** What is needed **
Each entry must be restated word for word, with nothing omitted.

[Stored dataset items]
────────────────────────────────────────

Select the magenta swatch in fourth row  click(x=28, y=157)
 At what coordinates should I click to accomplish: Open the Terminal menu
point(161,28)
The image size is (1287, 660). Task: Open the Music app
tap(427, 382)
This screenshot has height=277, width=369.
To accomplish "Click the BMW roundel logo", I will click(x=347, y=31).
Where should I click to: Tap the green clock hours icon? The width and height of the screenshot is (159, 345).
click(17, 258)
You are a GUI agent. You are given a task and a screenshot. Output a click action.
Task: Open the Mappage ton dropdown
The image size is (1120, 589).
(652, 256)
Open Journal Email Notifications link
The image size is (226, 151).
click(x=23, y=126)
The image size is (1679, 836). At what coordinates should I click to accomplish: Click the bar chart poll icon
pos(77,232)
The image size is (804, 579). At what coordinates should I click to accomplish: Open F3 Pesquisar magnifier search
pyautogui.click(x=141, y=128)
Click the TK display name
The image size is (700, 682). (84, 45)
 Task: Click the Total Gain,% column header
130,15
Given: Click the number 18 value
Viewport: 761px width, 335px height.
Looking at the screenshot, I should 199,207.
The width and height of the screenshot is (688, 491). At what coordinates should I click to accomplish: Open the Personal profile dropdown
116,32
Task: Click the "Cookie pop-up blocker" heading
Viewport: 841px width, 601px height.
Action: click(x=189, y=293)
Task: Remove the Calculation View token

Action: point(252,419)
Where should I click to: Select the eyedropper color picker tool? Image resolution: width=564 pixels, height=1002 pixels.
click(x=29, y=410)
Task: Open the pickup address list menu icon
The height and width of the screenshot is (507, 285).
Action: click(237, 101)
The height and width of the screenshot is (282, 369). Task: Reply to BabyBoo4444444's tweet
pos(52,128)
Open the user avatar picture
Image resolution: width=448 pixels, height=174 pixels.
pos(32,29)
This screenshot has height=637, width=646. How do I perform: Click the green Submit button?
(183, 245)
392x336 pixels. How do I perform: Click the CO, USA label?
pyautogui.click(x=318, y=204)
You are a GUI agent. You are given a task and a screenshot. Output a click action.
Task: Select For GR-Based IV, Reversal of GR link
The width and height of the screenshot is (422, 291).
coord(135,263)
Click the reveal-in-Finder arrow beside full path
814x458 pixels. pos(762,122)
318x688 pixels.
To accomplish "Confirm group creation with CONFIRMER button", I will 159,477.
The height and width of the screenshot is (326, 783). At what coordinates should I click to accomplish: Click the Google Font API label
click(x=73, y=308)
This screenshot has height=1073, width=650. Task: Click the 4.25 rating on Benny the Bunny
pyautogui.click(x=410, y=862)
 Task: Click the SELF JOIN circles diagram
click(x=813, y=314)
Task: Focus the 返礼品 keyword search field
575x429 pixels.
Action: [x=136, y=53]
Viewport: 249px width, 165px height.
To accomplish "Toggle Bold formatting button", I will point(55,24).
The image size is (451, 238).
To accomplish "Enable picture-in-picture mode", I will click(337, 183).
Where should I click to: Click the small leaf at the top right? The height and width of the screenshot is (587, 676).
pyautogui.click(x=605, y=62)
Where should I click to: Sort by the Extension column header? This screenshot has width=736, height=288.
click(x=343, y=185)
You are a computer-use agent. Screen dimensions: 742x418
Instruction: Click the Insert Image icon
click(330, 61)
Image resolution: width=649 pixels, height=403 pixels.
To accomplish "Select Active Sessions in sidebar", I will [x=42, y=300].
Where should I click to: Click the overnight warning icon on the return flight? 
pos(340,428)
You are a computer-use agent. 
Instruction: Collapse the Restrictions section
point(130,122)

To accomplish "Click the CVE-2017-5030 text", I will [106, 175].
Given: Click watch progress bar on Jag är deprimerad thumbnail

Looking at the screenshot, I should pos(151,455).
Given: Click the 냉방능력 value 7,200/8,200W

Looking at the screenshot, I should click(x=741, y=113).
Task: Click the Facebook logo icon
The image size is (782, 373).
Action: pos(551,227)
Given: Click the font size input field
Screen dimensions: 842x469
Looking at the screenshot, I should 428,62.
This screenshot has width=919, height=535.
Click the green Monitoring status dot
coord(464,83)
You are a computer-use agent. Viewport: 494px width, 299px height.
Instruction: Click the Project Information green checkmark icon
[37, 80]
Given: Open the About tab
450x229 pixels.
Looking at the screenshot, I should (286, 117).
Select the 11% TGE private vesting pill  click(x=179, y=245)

────────────────────────────────────────

** Completed task **
Select the magenta swatch in fourth row  click(x=28, y=157)
 At what coordinates should I click to accomplish: Open the Terminal menu
point(161,28)
The image size is (1287, 660). Task: Open the Music app
tap(427, 382)
This screenshot has height=277, width=369.
To accomplish "Click the BMW roundel logo", I will click(x=347, y=31).
Where should I click to: Tap the green clock hours icon? The width and height of the screenshot is (159, 345).
click(17, 258)
You are a GUI agent. You are given a task and a screenshot. Output a click action.
Task: Open the Mappage ton dropdown
The image size is (1120, 589).
(652, 256)
Open Journal Email Notifications link
The image size is (226, 151).
click(x=23, y=126)
The image size is (1679, 836). At what coordinates should I click to accomplish: Click the bar chart poll icon
pos(77,232)
The image size is (804, 579). At what coordinates should I click to accomplish: Open F3 Pesquisar magnifier search
pyautogui.click(x=141, y=128)
Click the TK display name
The image size is (700, 682). (84, 45)
 Task: Click the Total Gain,% column header
130,15
Given: Click the number 18 value
Viewport: 761px width, 335px height.
Looking at the screenshot, I should 199,207.
The width and height of the screenshot is (688, 491). At what coordinates should I click to accomplish: Open the Personal profile dropdown
116,32
Task: Click the "Cookie pop-up blocker" heading
Viewport: 841px width, 601px height.
Action: click(x=189, y=293)
Task: Remove the Calculation View token

Action: point(252,419)
Where should I click to: Select the eyedropper color picker tool? Image resolution: width=564 pixels, height=1002 pixels.
click(x=29, y=410)
Task: Open the pickup address list menu icon
The height and width of the screenshot is (507, 285).
Action: click(237, 101)
The height and width of the screenshot is (282, 369). Task: Reply to BabyBoo4444444's tweet
pos(52,128)
Open the user avatar picture
Image resolution: width=448 pixels, height=174 pixels.
pos(32,29)
This screenshot has height=637, width=646. How do I perform: Click the green Submit button?
(183, 245)
392x336 pixels. How do I perform: Click the CO, USA label?
pyautogui.click(x=318, y=204)
You are a GUI agent. You are given a task and a screenshot. Output a click action.
Task: Select For GR-Based IV, Reversal of GR link
The width and height of the screenshot is (422, 291).
coord(135,263)
Click the reveal-in-Finder arrow beside full path
814x458 pixels. pos(762,122)
318x688 pixels.
To accomplish "Confirm group creation with CONFIRMER button", I will 159,477.
The height and width of the screenshot is (326, 783). At what coordinates should I click to accomplish: Click the Google Font API label
click(x=73, y=308)
This screenshot has height=1073, width=650. Task: Click the 4.25 rating on Benny the Bunny
pyautogui.click(x=410, y=862)
 Task: Click the SELF JOIN circles diagram
click(x=813, y=314)
Task: Focus the 返礼品 keyword search field
575x429 pixels.
Action: [x=136, y=53]
Viewport: 249px width, 165px height.
To accomplish "Toggle Bold formatting button", I will point(55,24).
The image size is (451, 238).
To accomplish "Enable picture-in-picture mode", I will click(337, 183).
Where should I click to: Click the small leaf at the top right? The height and width of the screenshot is (587, 676).
pyautogui.click(x=605, y=62)
Where should I click to: Sort by the Extension column header? This screenshot has width=736, height=288.
click(x=343, y=185)
You are a computer-use agent. Screen dimensions: 742x418
Instruction: Click the Insert Image icon
click(330, 61)
Image resolution: width=649 pixels, height=403 pixels.
To accomplish "Select Active Sessions in sidebar", I will [x=42, y=300].
Where should I click to: Click the overnight warning icon on the return flight? 
pos(340,428)
You are a computer-use agent. 
Instruction: Collapse the Restrictions section
point(130,122)

To accomplish "Click the CVE-2017-5030 text", I will [106, 175].
Given: Click watch progress bar on Jag är deprimerad thumbnail

Looking at the screenshot, I should pos(151,455).
Given: Click the 냉방능력 value 7,200/8,200W

Looking at the screenshot, I should click(x=741, y=113).
Task: Click the Facebook logo icon
The image size is (782, 373).
Action: pos(551,227)
Given: Click the font size input field
Screen dimensions: 842x469
Looking at the screenshot, I should 428,62.
This screenshot has width=919, height=535.
Click the green Monitoring status dot
coord(464,83)
You are a computer-use agent. Viewport: 494px width, 299px height.
Instruction: Click the Project Information green checkmark icon
[37, 80]
Given: Open the About tab
450x229 pixels.
Looking at the screenshot, I should (286, 117).
Select the 11% TGE private vesting pill  click(x=179, y=245)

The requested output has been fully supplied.